== ENTRIES SUPPLIED

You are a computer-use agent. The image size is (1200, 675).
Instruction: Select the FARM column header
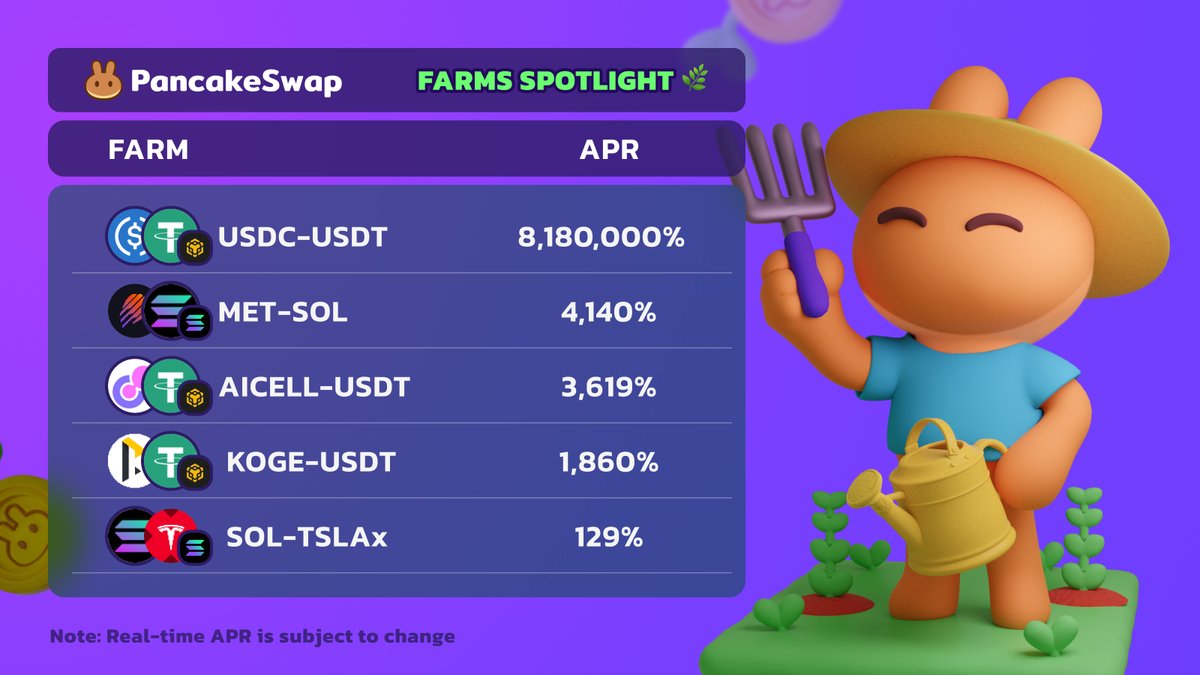coord(148,150)
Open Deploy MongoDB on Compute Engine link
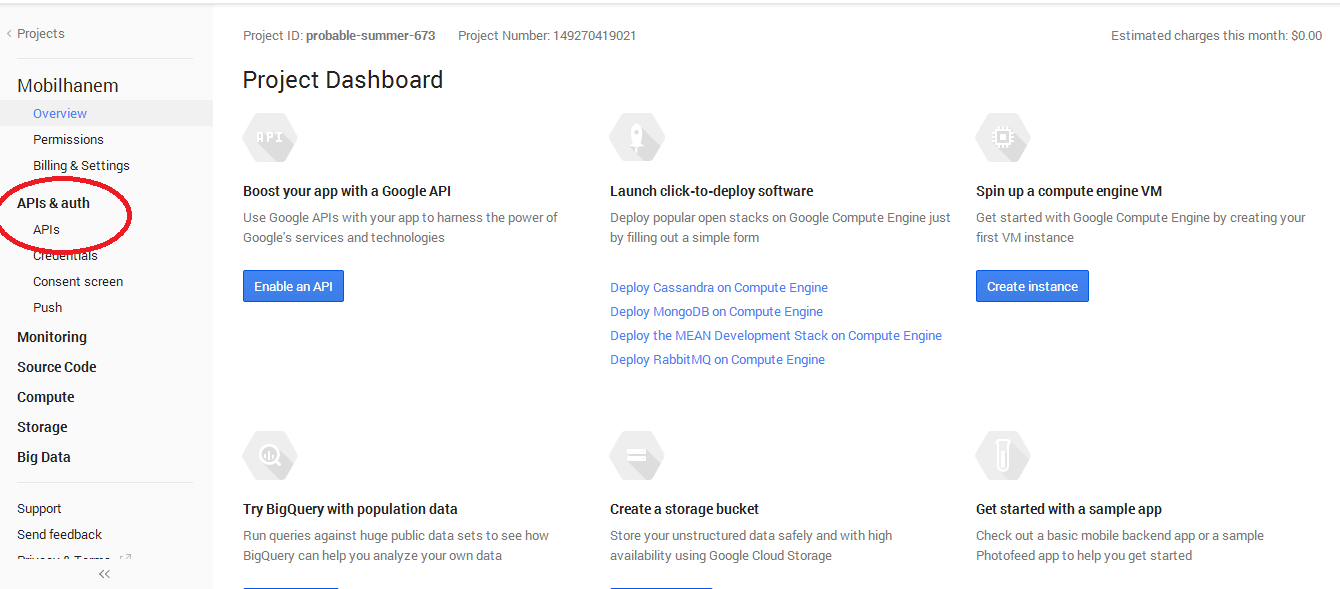 pyautogui.click(x=716, y=312)
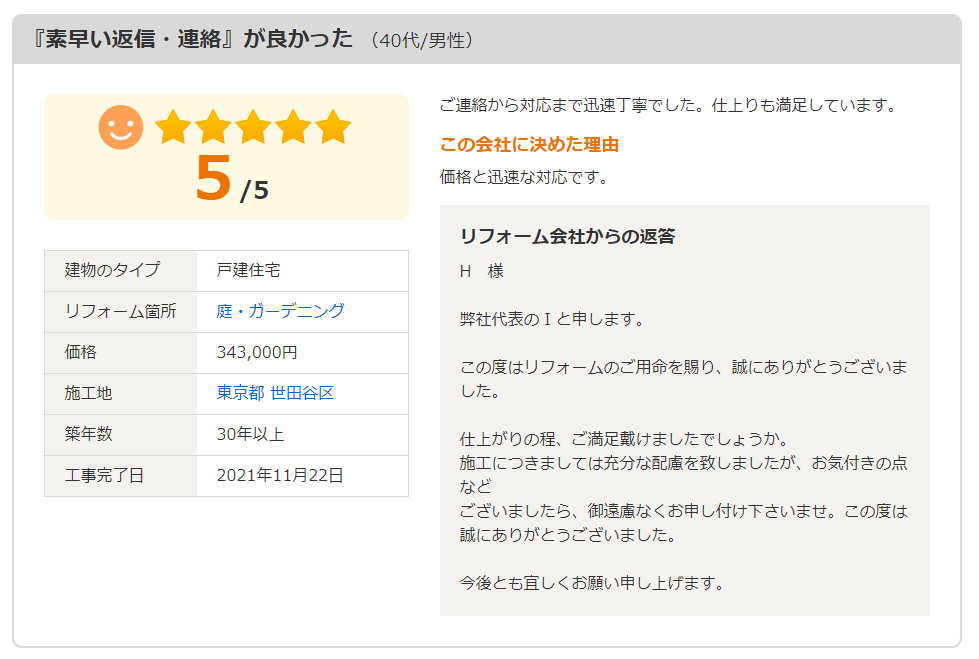
Task: Click the 343,000円 price cell
Action: [302, 352]
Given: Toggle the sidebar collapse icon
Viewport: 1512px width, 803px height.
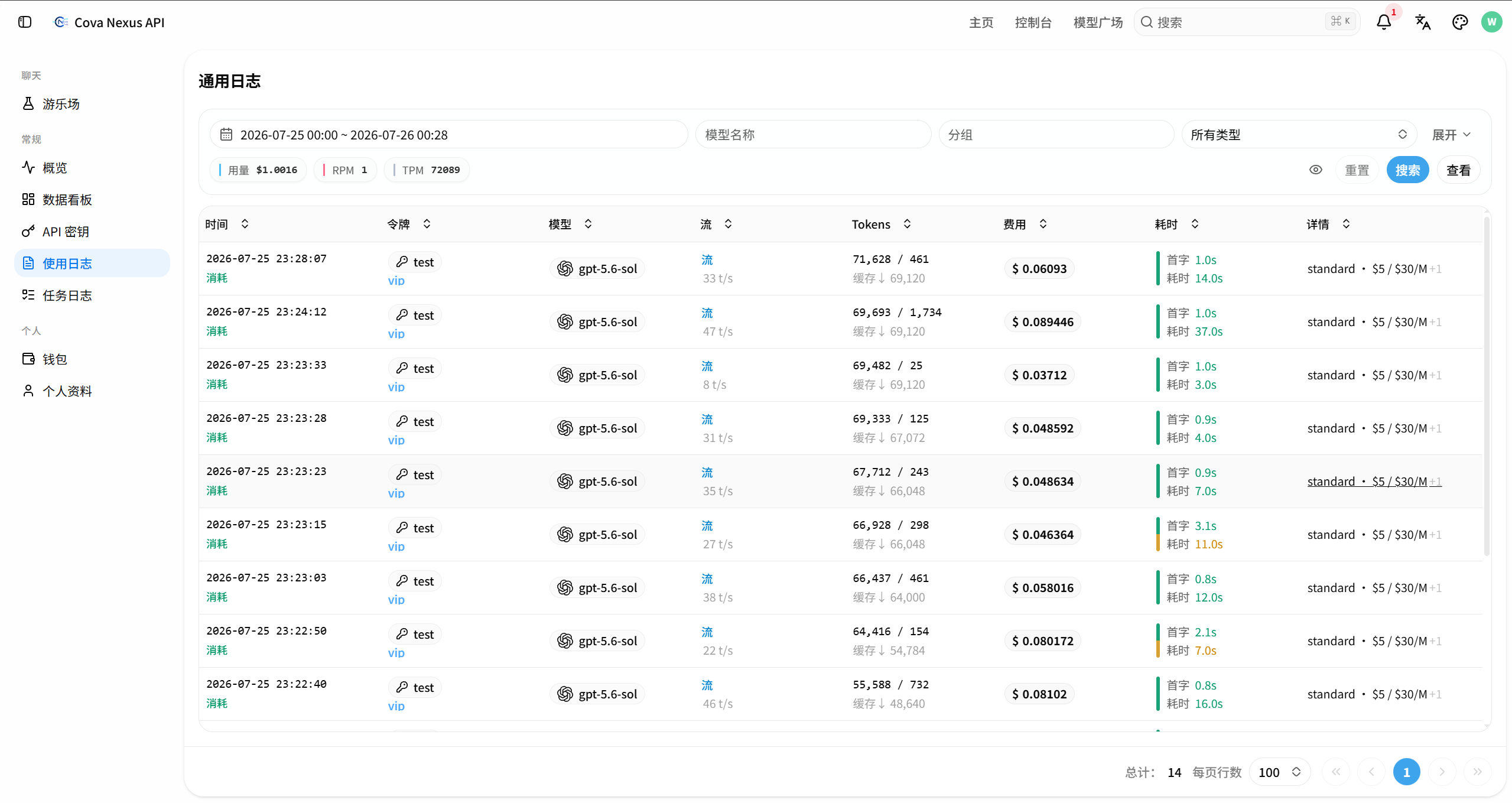Looking at the screenshot, I should 25,22.
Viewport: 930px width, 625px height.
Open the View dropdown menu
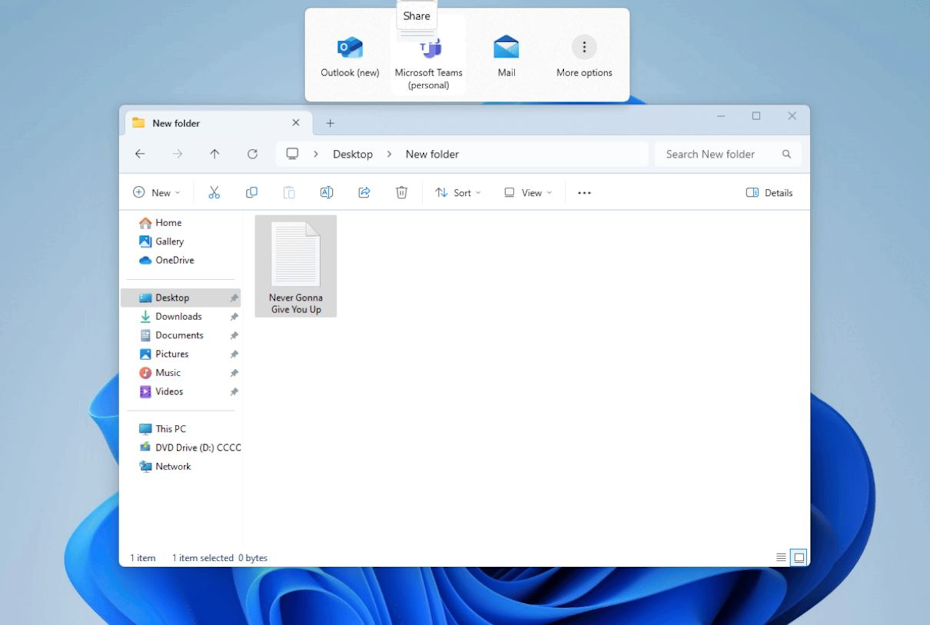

====

Please edit the data above by replacing "Viewport" with "Display" wherever it occurs, leaving all other text unchanged. Leave the pictures out of your answer.

OUTPUT OF THE TASK »
You are a computer-use agent. The image size is (1200, 675).
Instruction: Select the FARM column header
coord(148,150)
Open Deploy MongoDB on Compute Engine link
 pyautogui.click(x=716, y=312)
Task: Click the 343,000円 price cell
Action: [302, 352]
Given: Toggle the sidebar collapse icon
Display: 1512px width, 803px height.
Looking at the screenshot, I should 25,22.
Display: 930px width, 625px height.
Open the View dropdown menu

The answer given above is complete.